*** Records provided ***

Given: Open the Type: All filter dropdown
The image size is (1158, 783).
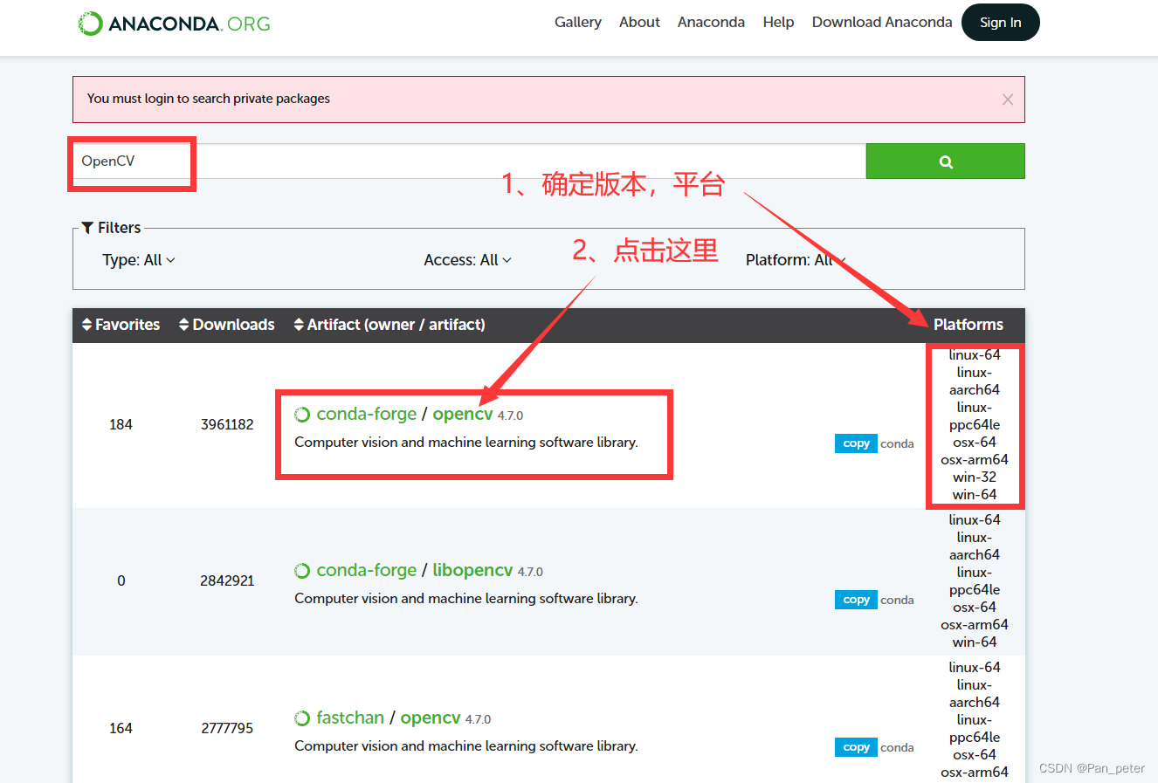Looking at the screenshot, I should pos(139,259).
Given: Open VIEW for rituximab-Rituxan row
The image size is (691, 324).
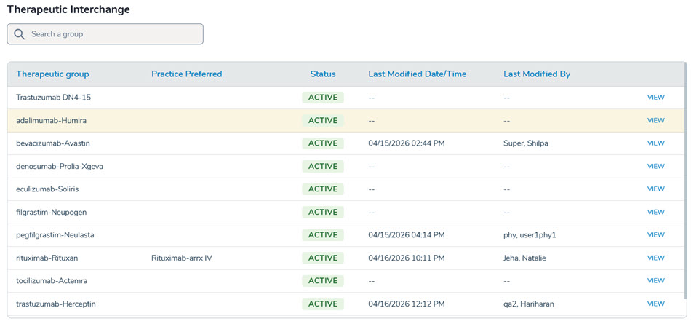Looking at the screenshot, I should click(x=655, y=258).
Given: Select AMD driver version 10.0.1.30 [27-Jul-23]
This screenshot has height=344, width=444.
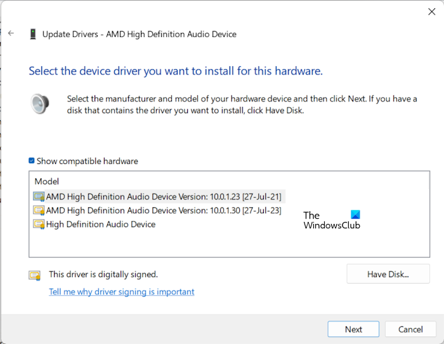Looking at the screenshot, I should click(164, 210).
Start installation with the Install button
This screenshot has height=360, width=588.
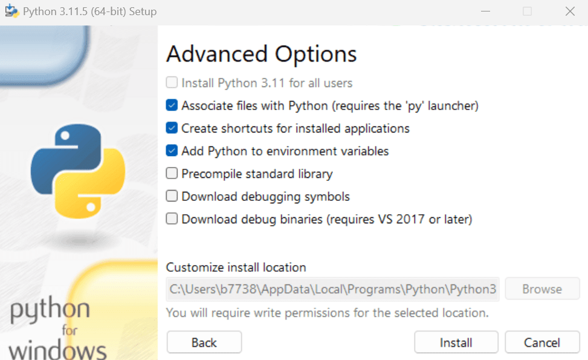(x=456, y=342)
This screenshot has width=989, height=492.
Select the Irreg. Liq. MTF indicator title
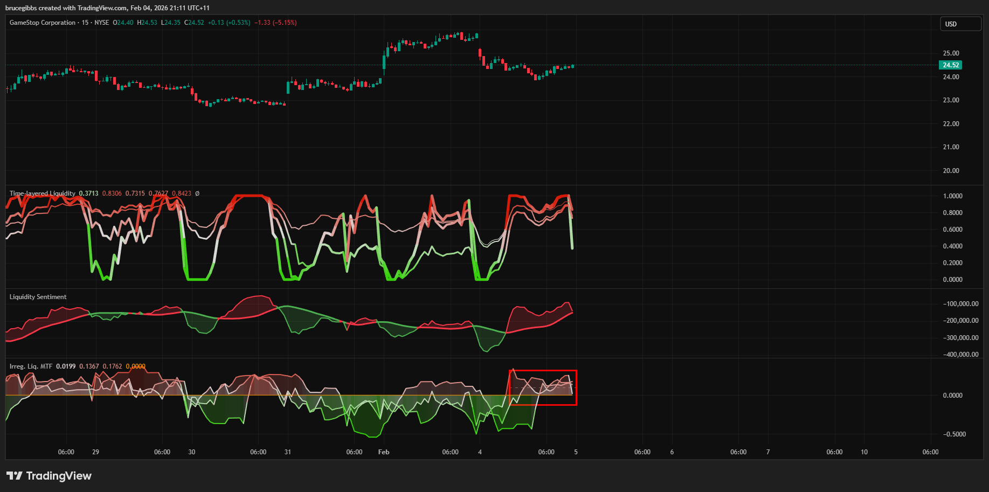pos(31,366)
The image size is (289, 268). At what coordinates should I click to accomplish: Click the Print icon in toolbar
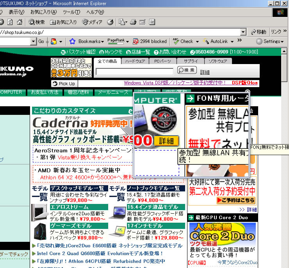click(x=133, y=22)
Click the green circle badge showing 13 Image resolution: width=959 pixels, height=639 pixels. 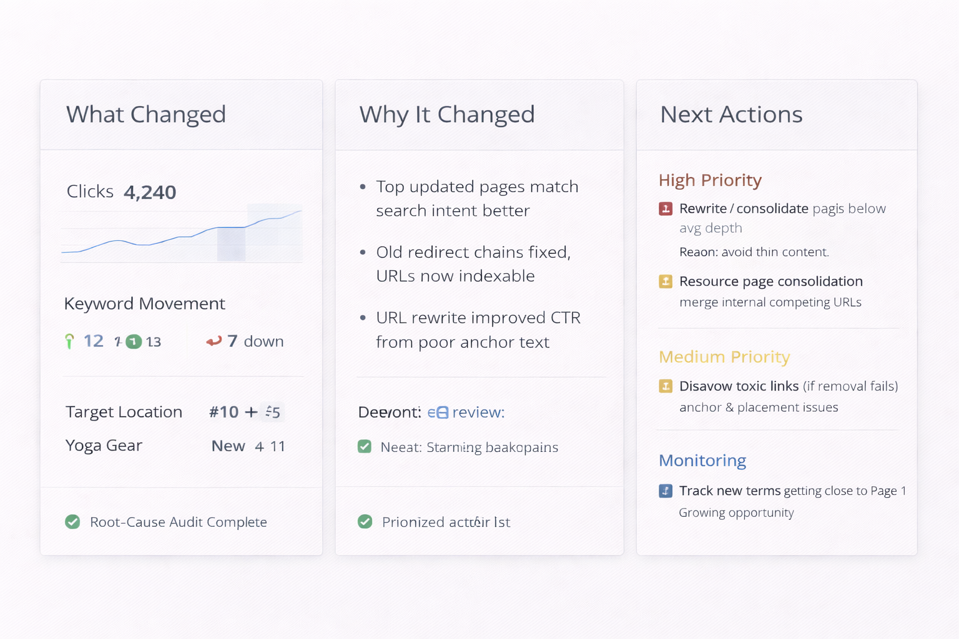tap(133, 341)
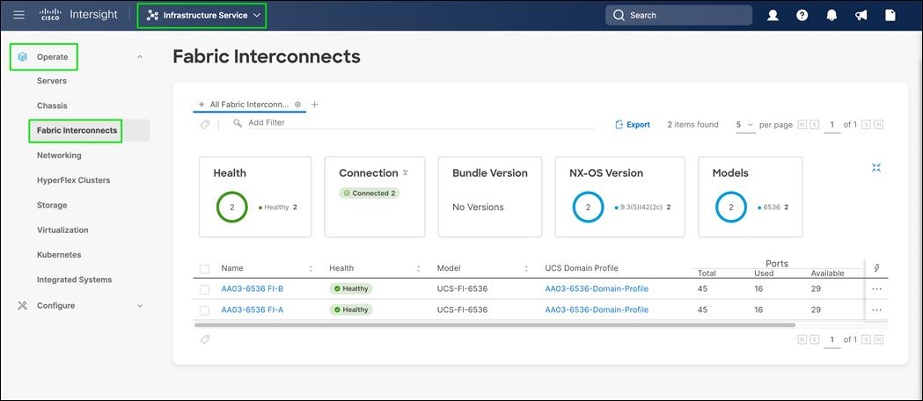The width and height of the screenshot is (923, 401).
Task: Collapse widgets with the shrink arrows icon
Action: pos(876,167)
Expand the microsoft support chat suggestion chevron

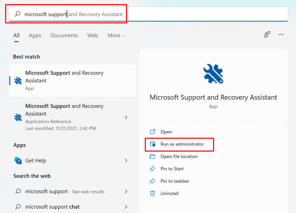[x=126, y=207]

*** End of Records provided ***
*** Records provided ***

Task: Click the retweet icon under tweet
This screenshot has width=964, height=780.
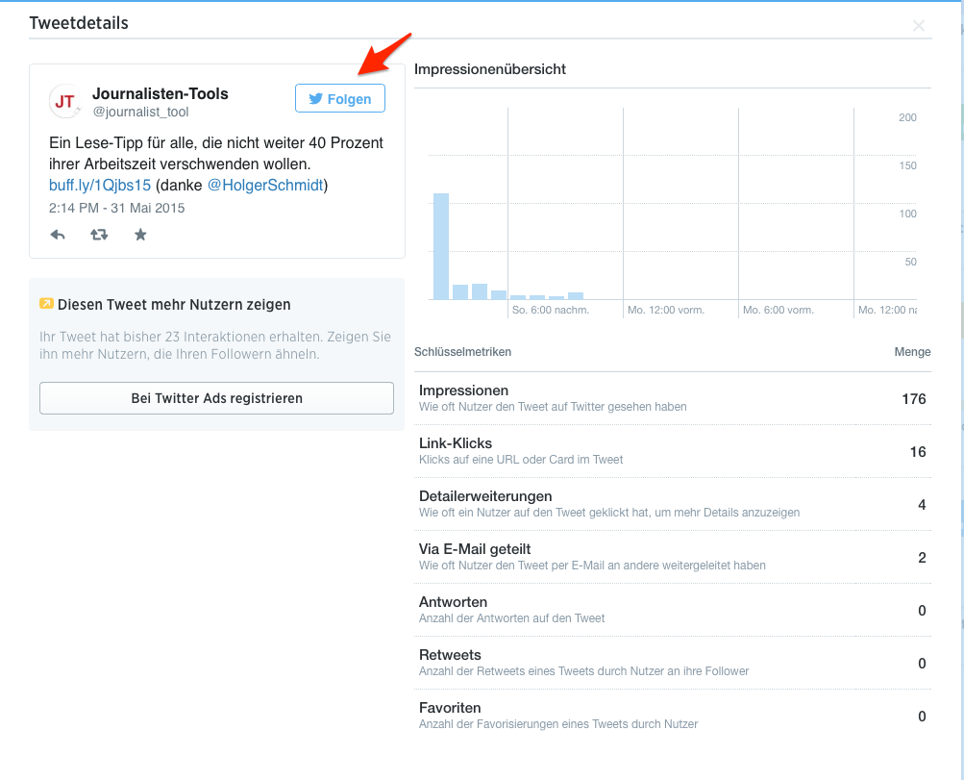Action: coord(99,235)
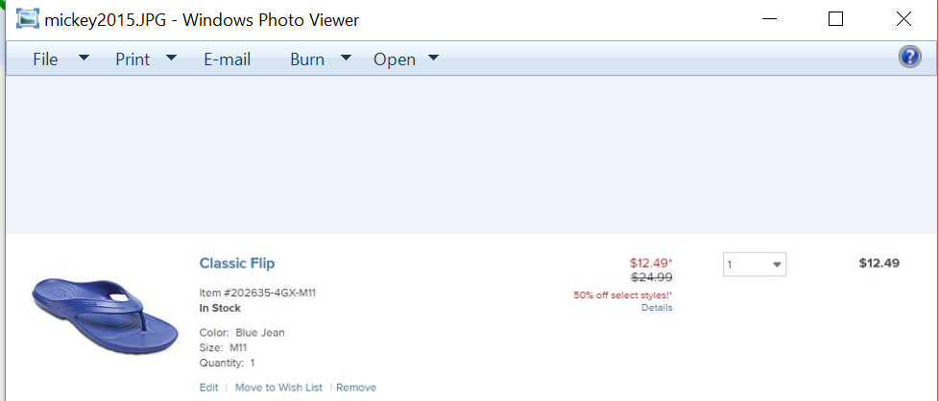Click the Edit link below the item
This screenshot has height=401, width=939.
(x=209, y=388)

*** End of Records provided ***

__Exercise__.
How many lines of these entries hold the string "Open"? Answer with the number alone.

__Your response__.
2